| Task prompt |
Take each line in the entries below that holds "Screenshot" and show it.

| Data supplied |
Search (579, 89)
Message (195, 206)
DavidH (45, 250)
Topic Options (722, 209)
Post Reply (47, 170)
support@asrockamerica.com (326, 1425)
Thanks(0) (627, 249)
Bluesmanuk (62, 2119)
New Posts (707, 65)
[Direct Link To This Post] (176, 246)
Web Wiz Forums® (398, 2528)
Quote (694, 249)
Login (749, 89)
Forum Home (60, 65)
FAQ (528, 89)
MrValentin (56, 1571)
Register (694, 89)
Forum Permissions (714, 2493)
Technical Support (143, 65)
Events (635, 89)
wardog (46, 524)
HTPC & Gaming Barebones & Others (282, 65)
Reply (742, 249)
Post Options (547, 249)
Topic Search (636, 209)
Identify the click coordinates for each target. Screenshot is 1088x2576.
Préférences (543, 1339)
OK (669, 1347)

--

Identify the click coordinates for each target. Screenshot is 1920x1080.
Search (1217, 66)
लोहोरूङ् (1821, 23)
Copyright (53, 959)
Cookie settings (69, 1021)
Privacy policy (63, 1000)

| Output of the task |
Identify the click coordinates for each target. Screenshot is 1088x2576.
Identify the click coordinates for each target. Screenshot is 1920x1080.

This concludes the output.